CHEMISTRY COMMUNITY

A student was given a standard Cu(s)|Cu2+(aq) half-cell and another half-cell containing an unknown metal M in 1.00M M(NO3)2(aq) and formed the cell M(s)|M+(aq)||Cu2+(aq)|Cu(s). The cell potential was found to be -0.689 V. What is the value of E(M2+/M)?

In this problem, since Cu2+(aq)/Cu(s) is written on the right side of the cell diagram, it should be the cathode. So, Cu2+(aq)/Cu(s) should be written as a reduction half reaction. However, the textbook solutions says that it is the anode and is instead written as an oxidation half reaction. Why is this? If the Cu2+(aq)/Cu(s) electrode is on the right of the cell diagram, then shouldn't it be the cathode?

You're right, if the Cu half reaction is written on the right side of the equation, it should be the cathode. This is probably a typo in the textbook as the solutions manual writes it on the left side of the cell diagram, making it the anode.

Has anyone confirmed if this is a typo? I was confused when looking at the answer key.

I am not sure if it is a typo, but I was wondering what answer would you get if the Cu2+/Cu is the cathode so that I can check mine.
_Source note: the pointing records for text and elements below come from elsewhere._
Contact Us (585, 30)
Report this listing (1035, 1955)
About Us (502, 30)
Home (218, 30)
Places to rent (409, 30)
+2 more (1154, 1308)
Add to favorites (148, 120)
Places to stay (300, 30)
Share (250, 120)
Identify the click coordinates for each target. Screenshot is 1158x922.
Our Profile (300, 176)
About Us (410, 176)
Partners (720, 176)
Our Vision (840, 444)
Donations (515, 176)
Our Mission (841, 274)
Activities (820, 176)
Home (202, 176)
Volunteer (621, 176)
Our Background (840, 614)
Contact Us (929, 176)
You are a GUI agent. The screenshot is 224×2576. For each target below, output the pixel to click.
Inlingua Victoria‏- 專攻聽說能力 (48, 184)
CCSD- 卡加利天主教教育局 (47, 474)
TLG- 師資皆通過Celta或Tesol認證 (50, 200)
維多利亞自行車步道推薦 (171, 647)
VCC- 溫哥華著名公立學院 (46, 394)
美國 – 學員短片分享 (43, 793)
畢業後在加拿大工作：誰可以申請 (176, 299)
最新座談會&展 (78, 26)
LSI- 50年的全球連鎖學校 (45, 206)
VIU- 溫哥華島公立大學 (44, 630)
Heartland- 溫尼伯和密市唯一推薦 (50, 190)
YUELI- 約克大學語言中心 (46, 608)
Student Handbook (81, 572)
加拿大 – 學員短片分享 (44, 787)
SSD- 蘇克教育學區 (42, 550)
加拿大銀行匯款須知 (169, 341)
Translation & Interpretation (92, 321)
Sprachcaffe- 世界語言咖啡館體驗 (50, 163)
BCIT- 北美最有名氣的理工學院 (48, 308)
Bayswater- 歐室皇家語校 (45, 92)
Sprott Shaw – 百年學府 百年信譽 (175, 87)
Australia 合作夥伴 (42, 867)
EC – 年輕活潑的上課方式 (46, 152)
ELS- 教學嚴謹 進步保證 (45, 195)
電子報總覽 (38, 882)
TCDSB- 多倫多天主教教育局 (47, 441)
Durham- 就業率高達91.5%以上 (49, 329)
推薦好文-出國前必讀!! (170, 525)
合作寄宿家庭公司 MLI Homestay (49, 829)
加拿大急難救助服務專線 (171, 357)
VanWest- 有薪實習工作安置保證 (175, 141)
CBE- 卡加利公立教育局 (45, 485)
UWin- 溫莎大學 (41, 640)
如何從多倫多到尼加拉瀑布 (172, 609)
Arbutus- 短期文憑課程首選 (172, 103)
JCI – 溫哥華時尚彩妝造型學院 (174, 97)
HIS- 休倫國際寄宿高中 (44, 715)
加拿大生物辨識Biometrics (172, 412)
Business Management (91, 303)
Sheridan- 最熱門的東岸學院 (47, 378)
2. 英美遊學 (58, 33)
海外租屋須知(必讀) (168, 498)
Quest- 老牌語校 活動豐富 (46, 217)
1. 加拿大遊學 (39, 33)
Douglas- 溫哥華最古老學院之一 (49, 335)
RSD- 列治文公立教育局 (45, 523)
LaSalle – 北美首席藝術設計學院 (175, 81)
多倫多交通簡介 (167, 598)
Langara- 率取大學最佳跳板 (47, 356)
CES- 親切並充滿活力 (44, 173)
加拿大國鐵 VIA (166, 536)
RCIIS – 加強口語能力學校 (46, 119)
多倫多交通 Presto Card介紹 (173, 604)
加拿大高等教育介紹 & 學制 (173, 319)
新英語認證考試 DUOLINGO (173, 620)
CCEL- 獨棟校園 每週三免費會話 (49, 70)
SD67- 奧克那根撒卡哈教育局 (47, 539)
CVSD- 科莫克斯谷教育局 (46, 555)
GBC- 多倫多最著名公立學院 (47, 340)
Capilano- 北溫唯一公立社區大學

In 6 L.3 of the textbook, it says that a positive cell potential indicates that the right side of the cell diagram is the cathode. Conversely, a negative cell potential indicates that the left side of the cell diagram in the cathode. In this question, the cell potential is negative (-0.689 V), so the left side of the cell diagram (M 2+/M) is the cathode.